### Data shown
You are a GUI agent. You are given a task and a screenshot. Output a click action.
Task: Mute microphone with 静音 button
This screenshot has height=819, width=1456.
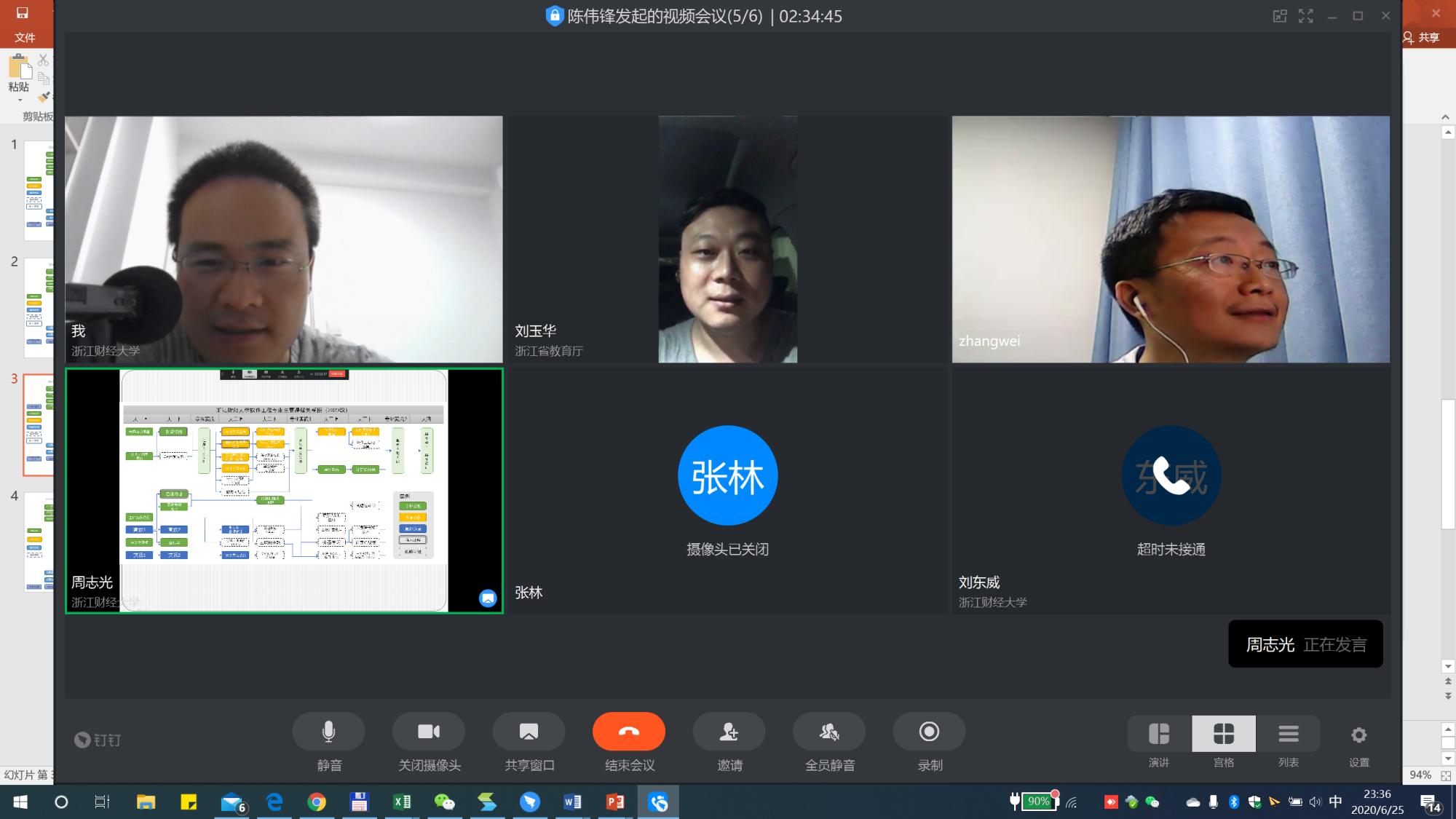(x=328, y=732)
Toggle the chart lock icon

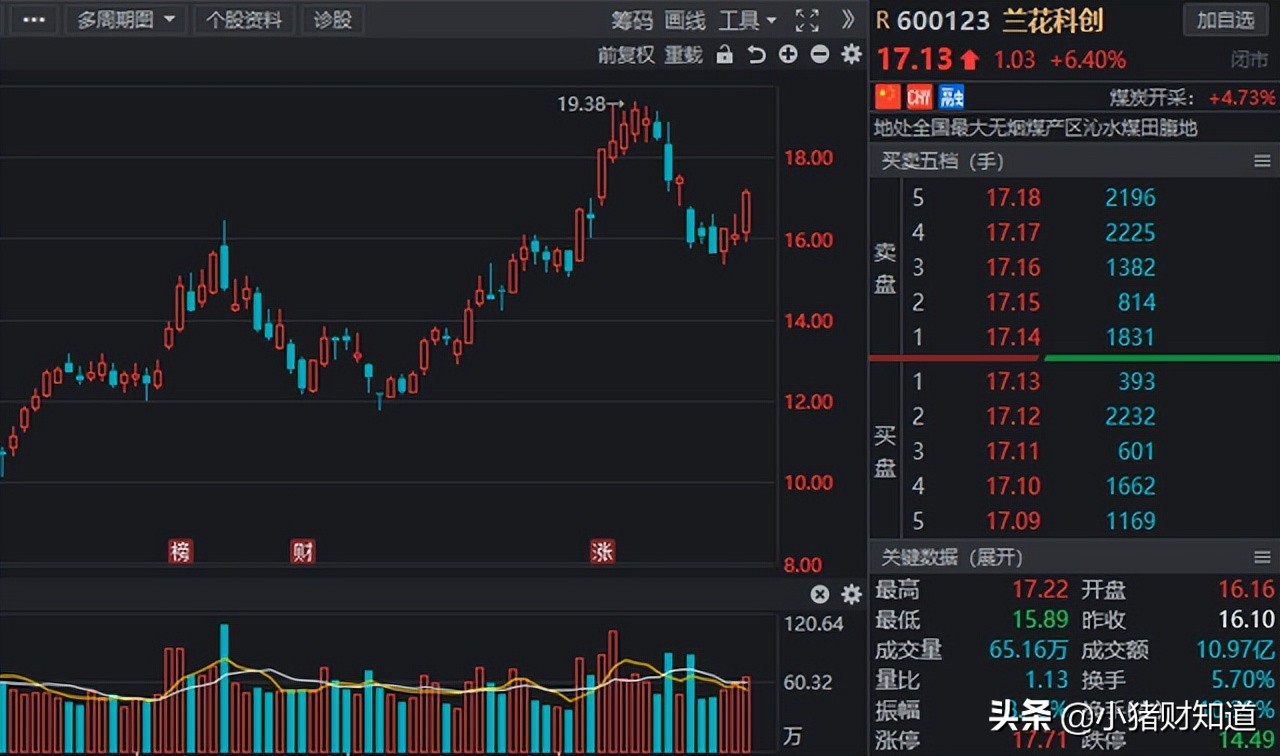point(724,56)
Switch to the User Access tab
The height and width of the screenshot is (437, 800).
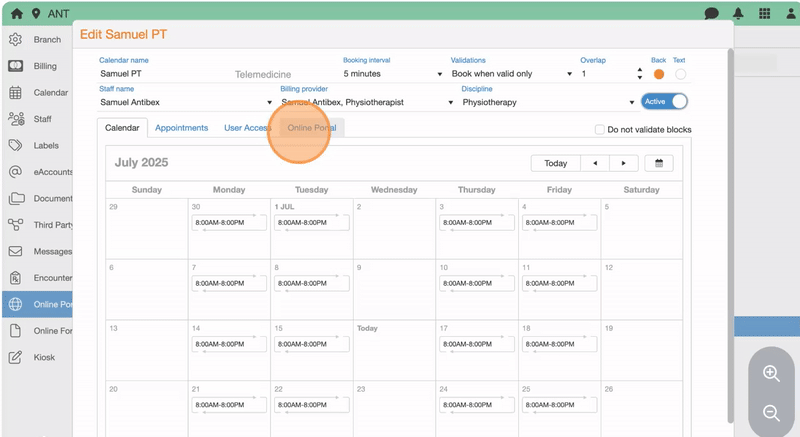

### Directions for this task
Present the lines above as a Markdown table with two columns, Row for the row number and Line for the line itself. Skip the blank lines, and leave the pictures out of the table.

### Answer below
| Row | Line |
|---|---|
| 1 | You are a GUI agent. You are given a task and a screenshot. Output a click action. |
| 2 | Task: Mute microphone with 静音 button |
| 3 | This screenshot has height=819, width=1456. |
| 4 | (x=328, y=732) |
| 5 | Toggle the chart lock icon |
| 6 | point(724,56) |
| 7 | Switch to the User Access tab |
| 8 | The height and width of the screenshot is (437, 800). |